● **DIRECTIONS**: Collect every line of the listing below that contains the string "text", copying each line unchanged. Matches are case-sensitive.

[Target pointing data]
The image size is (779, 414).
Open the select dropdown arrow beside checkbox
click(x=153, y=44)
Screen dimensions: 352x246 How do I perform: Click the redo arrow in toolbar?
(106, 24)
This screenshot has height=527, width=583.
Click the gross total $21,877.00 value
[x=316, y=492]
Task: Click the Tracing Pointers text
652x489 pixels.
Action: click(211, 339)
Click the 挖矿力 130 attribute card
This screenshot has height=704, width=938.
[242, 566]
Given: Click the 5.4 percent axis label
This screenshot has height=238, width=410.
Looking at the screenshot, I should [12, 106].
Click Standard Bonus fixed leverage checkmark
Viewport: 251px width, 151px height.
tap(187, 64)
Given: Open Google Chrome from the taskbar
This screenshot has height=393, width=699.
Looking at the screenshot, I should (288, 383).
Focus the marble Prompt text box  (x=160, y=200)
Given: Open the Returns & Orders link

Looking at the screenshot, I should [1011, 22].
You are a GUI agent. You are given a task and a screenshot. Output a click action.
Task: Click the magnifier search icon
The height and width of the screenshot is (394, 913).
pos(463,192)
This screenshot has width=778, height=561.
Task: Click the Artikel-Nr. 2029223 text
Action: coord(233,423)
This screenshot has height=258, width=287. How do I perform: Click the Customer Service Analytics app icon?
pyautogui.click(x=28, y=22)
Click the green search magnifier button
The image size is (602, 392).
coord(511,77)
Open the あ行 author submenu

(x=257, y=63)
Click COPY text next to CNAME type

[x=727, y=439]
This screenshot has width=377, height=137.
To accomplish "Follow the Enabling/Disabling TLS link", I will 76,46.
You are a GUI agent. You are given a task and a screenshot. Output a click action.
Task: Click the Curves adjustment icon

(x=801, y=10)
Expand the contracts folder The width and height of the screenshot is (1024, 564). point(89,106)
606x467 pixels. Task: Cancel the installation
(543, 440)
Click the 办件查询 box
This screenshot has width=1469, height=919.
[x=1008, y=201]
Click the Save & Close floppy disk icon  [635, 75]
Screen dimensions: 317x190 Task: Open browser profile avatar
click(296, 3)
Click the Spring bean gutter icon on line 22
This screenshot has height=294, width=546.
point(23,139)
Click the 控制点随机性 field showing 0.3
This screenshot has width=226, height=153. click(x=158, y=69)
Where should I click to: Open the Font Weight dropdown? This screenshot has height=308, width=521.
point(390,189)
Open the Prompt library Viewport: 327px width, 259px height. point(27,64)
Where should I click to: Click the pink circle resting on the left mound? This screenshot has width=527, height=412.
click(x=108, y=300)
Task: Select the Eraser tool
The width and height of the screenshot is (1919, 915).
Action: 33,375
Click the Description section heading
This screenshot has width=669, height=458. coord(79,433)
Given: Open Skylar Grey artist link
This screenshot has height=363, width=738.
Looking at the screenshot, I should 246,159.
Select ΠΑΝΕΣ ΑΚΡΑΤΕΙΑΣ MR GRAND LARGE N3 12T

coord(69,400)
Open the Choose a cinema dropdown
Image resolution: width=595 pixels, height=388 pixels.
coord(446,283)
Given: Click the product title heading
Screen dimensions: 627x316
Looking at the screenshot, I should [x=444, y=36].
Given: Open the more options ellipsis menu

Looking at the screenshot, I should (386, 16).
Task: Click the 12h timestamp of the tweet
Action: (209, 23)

● **ANSWER BELOW**:
Task: Click the Tracing Pointers text
Focus the marble Prompt text box  (x=160, y=200)
Task: Click the Artikel-Nr. 2029223 text
Click COPY text next to CNAME type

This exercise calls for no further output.